How to go
- What: The documentary "The Last Truck: Closing of a GM Plant"
- Where: Schuster Center, Second and Main streets downtown
- When: 6:30 p.m. today, Aug. 19; Running time is 40 minutes
- Tickets: Free, but reservations are required, and seating is limited
- Call: (866) 717-6072
YELLOW SPRINGS — Steven Bognar and Julia Reichert are used to taking their time to make a documentary.
Their Emmy Award-winning joint effort “A Lion in the House” (2006) took nine years. So did Bognar’s “Personal Belongings” (1996), which also had its premiere at the Sundance Festival. Reichert’s Academy Award-nominated “Seeing Red” (1983), made with Jim Klein, required five.
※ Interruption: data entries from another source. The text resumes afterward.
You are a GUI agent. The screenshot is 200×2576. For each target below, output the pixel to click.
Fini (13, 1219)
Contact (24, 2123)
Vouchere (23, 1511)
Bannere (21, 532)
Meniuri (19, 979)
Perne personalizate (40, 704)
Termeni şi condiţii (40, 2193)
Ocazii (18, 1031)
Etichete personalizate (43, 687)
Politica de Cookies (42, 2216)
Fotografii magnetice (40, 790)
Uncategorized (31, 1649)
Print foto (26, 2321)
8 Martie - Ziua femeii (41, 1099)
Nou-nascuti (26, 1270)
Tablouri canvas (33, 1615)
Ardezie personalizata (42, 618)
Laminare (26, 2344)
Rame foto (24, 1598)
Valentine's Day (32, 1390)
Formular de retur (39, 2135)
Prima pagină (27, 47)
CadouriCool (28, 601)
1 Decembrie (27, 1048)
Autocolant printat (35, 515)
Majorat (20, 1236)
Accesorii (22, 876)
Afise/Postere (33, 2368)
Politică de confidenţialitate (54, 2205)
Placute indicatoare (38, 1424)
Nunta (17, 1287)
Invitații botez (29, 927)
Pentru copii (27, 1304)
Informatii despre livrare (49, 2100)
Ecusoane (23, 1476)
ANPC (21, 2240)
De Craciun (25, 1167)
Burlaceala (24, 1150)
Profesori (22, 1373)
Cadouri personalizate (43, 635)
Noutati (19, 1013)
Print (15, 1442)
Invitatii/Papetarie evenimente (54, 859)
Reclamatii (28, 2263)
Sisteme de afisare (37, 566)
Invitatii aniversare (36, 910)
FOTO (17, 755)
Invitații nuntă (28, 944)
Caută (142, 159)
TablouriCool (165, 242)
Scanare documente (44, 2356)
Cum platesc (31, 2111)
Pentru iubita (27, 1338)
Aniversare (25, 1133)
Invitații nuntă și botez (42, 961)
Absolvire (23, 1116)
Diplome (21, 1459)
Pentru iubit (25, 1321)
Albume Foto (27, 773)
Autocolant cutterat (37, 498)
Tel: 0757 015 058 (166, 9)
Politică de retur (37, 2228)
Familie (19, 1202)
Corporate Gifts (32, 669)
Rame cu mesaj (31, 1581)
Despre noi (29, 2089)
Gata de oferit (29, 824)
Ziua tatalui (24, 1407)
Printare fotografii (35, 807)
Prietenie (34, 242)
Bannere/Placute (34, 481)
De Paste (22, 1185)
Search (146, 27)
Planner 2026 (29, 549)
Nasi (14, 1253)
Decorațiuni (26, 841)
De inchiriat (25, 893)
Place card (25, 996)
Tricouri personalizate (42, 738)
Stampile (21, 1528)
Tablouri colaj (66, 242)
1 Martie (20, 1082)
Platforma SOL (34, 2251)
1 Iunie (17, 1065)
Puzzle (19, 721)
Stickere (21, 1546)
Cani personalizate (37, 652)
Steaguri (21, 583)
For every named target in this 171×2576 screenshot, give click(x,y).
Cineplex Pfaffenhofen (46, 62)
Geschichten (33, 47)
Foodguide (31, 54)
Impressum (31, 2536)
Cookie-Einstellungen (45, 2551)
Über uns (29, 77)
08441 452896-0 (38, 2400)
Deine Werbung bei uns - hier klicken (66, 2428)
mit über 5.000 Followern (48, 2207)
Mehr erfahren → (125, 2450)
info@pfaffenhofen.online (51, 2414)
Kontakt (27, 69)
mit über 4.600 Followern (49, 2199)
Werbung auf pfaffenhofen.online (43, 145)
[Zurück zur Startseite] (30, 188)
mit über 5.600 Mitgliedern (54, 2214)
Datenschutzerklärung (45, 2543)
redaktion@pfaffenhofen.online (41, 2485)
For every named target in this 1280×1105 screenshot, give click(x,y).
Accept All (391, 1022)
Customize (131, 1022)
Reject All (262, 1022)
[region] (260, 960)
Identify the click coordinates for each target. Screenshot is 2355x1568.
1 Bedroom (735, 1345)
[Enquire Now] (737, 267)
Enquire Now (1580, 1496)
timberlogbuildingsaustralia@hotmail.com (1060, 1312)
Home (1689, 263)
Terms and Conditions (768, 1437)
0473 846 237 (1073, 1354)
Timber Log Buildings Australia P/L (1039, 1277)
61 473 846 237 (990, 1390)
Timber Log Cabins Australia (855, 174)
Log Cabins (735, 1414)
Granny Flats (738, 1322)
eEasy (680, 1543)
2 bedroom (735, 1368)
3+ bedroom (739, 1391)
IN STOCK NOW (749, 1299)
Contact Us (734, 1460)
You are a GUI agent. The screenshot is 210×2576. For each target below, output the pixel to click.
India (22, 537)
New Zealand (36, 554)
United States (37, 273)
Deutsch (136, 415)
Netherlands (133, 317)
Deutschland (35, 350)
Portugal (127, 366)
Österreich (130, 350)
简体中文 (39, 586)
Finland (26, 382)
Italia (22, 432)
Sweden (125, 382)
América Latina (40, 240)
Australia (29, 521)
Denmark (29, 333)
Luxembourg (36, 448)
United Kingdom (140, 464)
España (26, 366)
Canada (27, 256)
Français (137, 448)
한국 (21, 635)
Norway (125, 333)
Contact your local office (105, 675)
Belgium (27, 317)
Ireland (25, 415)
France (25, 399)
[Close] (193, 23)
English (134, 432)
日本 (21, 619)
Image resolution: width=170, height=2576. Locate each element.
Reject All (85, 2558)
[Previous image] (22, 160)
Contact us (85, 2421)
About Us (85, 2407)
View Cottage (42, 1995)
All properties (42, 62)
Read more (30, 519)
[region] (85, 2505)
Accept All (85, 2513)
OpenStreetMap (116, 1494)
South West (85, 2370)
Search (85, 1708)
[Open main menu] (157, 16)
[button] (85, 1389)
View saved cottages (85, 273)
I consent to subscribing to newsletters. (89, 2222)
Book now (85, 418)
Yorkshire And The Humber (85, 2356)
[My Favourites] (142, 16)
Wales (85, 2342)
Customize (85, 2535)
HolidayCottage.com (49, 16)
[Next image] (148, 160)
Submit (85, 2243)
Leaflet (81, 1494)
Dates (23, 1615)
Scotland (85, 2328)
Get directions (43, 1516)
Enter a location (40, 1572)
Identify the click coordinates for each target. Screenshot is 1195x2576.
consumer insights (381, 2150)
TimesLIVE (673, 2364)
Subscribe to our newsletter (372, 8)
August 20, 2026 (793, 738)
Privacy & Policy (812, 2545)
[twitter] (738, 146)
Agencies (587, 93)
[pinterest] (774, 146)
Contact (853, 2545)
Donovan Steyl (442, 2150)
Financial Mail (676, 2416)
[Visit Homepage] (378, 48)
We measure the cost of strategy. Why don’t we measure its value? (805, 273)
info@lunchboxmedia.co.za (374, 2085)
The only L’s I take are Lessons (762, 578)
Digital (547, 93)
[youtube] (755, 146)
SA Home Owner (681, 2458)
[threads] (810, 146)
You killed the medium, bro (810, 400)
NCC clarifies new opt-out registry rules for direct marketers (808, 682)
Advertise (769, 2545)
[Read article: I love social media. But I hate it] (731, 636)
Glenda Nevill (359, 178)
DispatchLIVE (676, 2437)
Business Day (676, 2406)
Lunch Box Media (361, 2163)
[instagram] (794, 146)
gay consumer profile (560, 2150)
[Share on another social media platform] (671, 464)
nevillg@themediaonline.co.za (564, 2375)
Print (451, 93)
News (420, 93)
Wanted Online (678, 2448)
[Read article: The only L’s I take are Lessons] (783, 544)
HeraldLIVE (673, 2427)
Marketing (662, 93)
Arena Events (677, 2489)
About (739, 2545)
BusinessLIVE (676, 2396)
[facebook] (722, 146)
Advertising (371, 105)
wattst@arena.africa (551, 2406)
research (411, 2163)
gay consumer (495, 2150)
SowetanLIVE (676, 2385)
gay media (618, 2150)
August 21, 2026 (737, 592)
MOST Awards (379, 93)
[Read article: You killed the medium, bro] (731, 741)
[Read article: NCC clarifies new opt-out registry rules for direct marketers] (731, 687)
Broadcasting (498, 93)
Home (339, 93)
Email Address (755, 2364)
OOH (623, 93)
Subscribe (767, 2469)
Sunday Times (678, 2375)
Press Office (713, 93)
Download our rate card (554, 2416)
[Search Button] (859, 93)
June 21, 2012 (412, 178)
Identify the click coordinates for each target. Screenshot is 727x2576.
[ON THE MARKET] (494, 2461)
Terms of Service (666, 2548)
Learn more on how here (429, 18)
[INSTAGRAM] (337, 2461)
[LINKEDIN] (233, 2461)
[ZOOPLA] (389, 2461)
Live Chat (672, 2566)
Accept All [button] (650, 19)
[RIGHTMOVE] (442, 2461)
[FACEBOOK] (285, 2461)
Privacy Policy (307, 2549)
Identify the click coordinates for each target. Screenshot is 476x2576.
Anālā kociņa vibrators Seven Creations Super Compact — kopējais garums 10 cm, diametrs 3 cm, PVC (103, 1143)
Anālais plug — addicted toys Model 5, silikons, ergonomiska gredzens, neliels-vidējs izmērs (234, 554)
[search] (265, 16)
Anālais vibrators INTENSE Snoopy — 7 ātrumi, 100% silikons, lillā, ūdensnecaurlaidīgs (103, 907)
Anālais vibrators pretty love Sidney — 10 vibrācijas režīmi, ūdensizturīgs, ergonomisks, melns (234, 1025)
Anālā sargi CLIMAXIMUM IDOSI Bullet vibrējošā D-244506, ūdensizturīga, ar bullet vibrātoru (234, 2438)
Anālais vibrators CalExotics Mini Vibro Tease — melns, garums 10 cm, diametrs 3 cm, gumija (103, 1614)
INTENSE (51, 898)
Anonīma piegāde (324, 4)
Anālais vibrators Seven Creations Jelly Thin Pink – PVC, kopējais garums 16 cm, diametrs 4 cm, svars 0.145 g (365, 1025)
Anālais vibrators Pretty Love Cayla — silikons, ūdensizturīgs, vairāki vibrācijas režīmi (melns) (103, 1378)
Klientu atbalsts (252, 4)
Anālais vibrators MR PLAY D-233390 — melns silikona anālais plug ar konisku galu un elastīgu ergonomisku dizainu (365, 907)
“The Last Truck: Closing of a GM Plant,” which will have its premiere tonight at the Schuster Center, has been a drag race — less than a year between conception and completion.
The genesis was General Motors’ announcement in 2008 that it would close the plant.
“We thought we should get down there and see if we could tell the story,” Bognar said.
Over the next few months, it became apparent that a story with huge local significance was one of rising national importance as GM closed other plants and teetered toward bankruptcy.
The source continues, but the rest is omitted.